» Exercise: Check each line of the records for "Viewport"; collect those that have it.

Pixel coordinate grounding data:
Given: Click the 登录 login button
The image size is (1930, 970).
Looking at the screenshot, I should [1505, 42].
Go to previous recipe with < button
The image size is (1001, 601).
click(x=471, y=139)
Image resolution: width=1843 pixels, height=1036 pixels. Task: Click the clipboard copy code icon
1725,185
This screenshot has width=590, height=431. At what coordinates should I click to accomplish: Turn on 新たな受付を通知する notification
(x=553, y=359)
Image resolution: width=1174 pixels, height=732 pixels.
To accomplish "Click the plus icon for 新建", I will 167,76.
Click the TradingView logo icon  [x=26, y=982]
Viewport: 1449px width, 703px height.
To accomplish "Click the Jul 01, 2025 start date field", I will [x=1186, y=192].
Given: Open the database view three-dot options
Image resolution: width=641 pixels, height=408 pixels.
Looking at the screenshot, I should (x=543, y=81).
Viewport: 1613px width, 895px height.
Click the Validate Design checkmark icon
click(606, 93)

» Response area:
Viewport: 1449px width, 703px height.
Viewport: 1613px width, 895px height.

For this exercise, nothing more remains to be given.